### Work instructions
Rewrite the entries from the very start down through the line containing "center [695, 570].", swapping "particular" for "specific" and keeping everything else unchanged. Give back only those lines.

### Data records

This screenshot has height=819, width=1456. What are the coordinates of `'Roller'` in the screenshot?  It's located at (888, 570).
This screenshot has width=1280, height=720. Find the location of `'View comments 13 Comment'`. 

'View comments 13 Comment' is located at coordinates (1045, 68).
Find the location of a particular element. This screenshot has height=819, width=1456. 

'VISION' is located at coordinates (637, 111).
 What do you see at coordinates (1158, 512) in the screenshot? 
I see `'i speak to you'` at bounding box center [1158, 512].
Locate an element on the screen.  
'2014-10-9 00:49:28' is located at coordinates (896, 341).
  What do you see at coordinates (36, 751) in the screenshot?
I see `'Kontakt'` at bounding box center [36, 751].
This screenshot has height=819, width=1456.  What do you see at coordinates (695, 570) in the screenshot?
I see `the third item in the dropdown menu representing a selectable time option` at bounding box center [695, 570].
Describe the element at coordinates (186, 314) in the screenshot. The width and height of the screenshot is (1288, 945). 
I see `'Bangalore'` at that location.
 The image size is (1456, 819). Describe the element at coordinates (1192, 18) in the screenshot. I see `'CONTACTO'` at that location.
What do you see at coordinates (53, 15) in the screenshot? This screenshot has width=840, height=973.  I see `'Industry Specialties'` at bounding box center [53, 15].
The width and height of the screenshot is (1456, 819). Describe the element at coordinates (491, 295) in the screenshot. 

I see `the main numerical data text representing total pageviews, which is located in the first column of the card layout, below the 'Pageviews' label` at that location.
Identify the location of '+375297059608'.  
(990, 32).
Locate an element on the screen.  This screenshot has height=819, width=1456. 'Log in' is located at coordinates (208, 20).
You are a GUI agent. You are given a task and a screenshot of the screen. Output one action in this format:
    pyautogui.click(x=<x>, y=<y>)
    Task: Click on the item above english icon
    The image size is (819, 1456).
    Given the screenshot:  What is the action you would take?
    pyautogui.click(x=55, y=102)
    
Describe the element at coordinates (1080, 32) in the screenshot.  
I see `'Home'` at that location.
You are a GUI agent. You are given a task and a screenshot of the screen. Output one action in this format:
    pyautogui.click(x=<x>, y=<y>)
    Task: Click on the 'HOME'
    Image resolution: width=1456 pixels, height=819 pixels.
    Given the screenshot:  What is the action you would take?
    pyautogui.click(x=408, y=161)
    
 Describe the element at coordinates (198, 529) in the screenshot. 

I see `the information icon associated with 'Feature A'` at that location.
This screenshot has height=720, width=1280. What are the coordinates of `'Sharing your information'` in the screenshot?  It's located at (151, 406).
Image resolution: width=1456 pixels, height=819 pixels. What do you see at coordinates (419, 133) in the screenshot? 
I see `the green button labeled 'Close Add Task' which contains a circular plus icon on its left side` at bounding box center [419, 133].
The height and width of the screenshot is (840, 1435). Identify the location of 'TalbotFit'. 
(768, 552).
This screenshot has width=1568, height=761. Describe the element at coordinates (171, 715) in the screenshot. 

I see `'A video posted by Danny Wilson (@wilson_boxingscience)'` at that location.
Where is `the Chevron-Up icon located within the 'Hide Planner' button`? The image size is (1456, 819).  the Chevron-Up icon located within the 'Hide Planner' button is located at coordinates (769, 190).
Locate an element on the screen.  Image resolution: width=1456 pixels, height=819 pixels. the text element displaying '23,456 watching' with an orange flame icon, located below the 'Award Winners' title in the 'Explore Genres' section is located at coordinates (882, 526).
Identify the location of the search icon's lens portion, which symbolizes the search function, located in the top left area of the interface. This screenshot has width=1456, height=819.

### Exercise output
This screenshot has height=819, width=1456. What are the coordinates of `'Roller'` in the screenshot?  It's located at (888, 570).
This screenshot has width=1280, height=720. Find the location of `'View comments 13 Comment'`. 

'View comments 13 Comment' is located at coordinates (1045, 68).
Find the location of a specific element. This screenshot has height=819, width=1456. 

'VISION' is located at coordinates (637, 111).
 What do you see at coordinates (1158, 512) in the screenshot? 
I see `'i speak to you'` at bounding box center [1158, 512].
Locate an element on the screen.  
'2014-10-9 00:49:28' is located at coordinates (896, 341).
  What do you see at coordinates (36, 751) in the screenshot?
I see `'Kontakt'` at bounding box center [36, 751].
This screenshot has height=819, width=1456.  What do you see at coordinates (695, 570) in the screenshot?
I see `the third item in the dropdown menu representing a selectable time option` at bounding box center [695, 570].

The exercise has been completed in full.